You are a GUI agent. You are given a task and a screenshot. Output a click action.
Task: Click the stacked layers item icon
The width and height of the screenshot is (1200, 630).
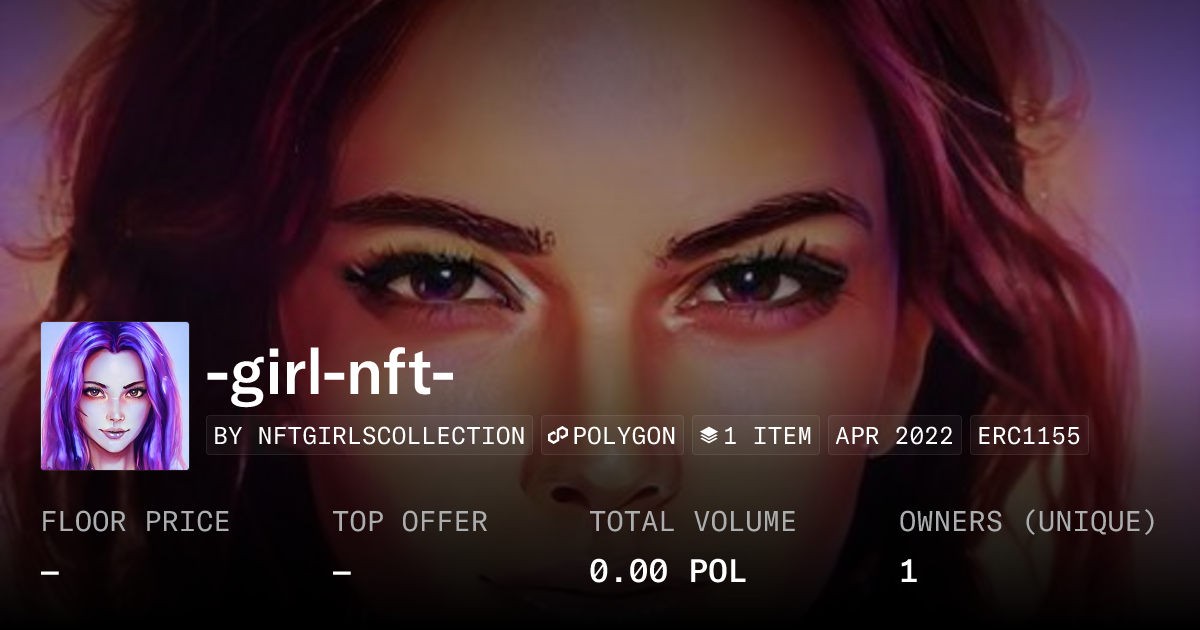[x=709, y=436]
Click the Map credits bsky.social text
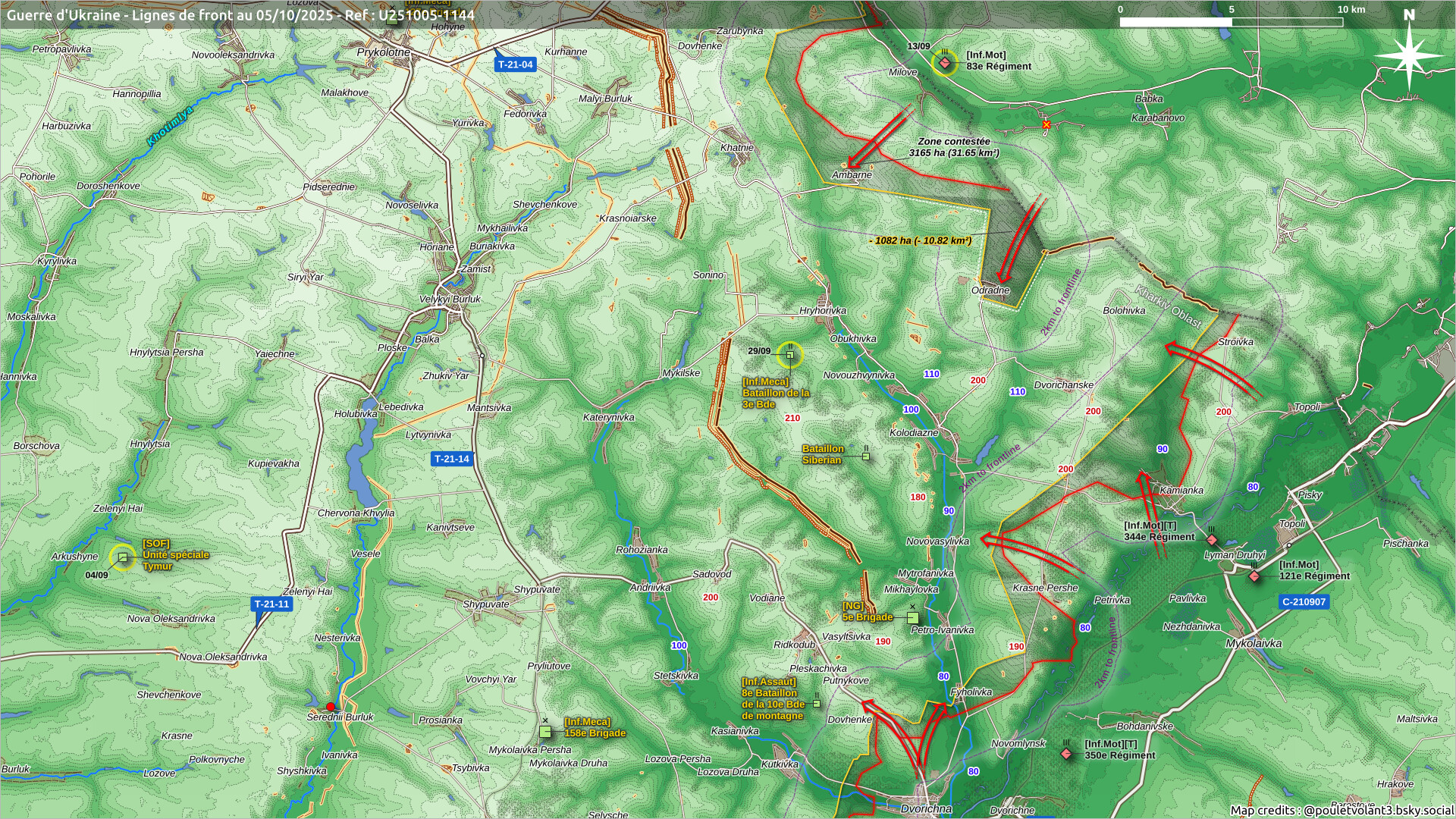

## Required task
Copy out every line of text in the data above word for word, leaving the pictures out.

## The answer
You are a GUI agent. You are given a task and a screenshot. Output a click action.
Task: Click the stacked layers item icon
The width and height of the screenshot is (1200, 630).
[x=709, y=436]
Click the Map credits bsky.social text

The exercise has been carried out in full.